Texte fourni:
================================

Choderlos de Laclos - De l’éducation des femmes - 1783
France métropolitaine - Séries technologiques - Remplacement 2000

DE LA PARURE

        Nous connaissons deux sortes de parures ; l'une, qui consiste à tenir le corps dans l'état de perfection dont il est susceptible ; l'autre, à tirer le parti le plus avantageux des vêtements ou ornements dont le besoin, le caprice ou la raison ont consacré l'usage. Quoique la parure soit soumise encore à plus de variations que la beauté, dont elle est en quelque sorte le complément, elle a cependant quelques règles générales qui peuvent convenir à tous les peuples et s'adapter à tous les habillements. La parure est non seulement l'art de tirer parti des dons de la nature, mais encore celui de leur prêter les charmes de l'imagination. Considérée sous ce point de vue, elle devient un stimulant de la volupté, et nous ne la croyons pas indigne de fixer l'attention même des philosophes, puisqu'elle sert au bonheur de l'homme, en concourant à ses plaisirs.

================================

Extrait des données:
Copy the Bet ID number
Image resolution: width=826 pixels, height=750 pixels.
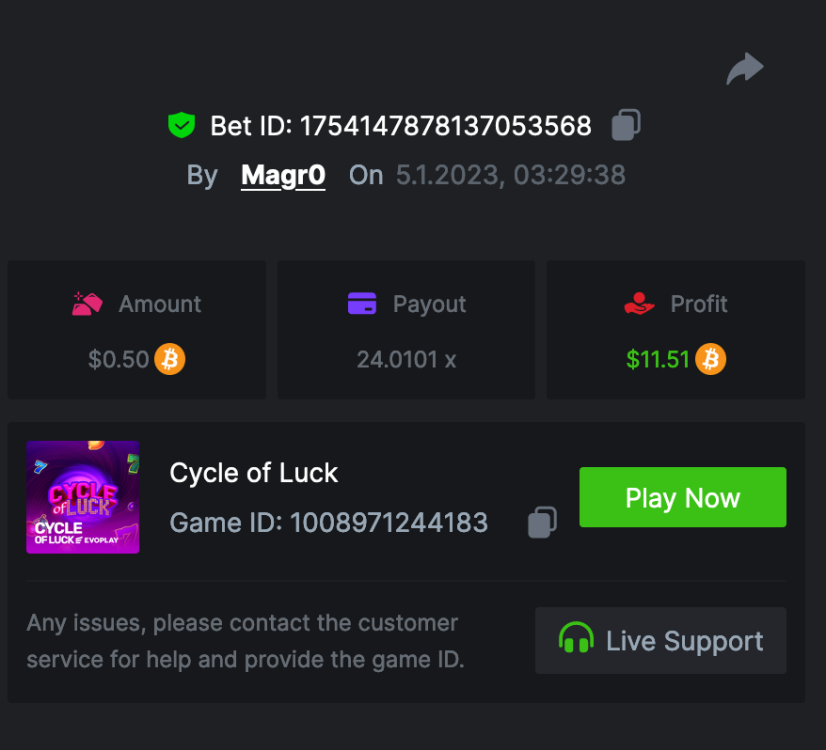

================================

Consigne: Recopiez le passage du texte sur la parure en commençant à « DE LA PARURE » et en terminant à « à ses plaisirs. ». Les données n'ont aucun lien avec le texte sur la parure.

Réponse complète:
DE LA PARURE

        Nous connaissons deux sortes de parures ; l'une, qui consiste à tenir le corps dans l'état de perfection dont il est susceptible ; l'autre, à tirer le parti le plus avantageux des vêtements ou ornements dont le besoin, le caprice ou la raison ont consacré l'usage. Quoique la parure soit soumise encore à plus de variations que la beauté, dont elle est en quelque sorte le complément, elle a cependant quelques règles générales qui peuvent convenir à tous les peuples et s'adapter à tous les habillements. La parure est non seulement l'art de tirer parti des dons de la nature, mais encore celui de leur prêter les charmes de l'imagination. Considérée sous ce point de vue, elle devient un stimulant de la volupté, et nous ne la croyons pas indigne de fixer l'attention même des philosophes, puisqu'elle sert au bonheur de l'homme, en concourant à ses plaisirs.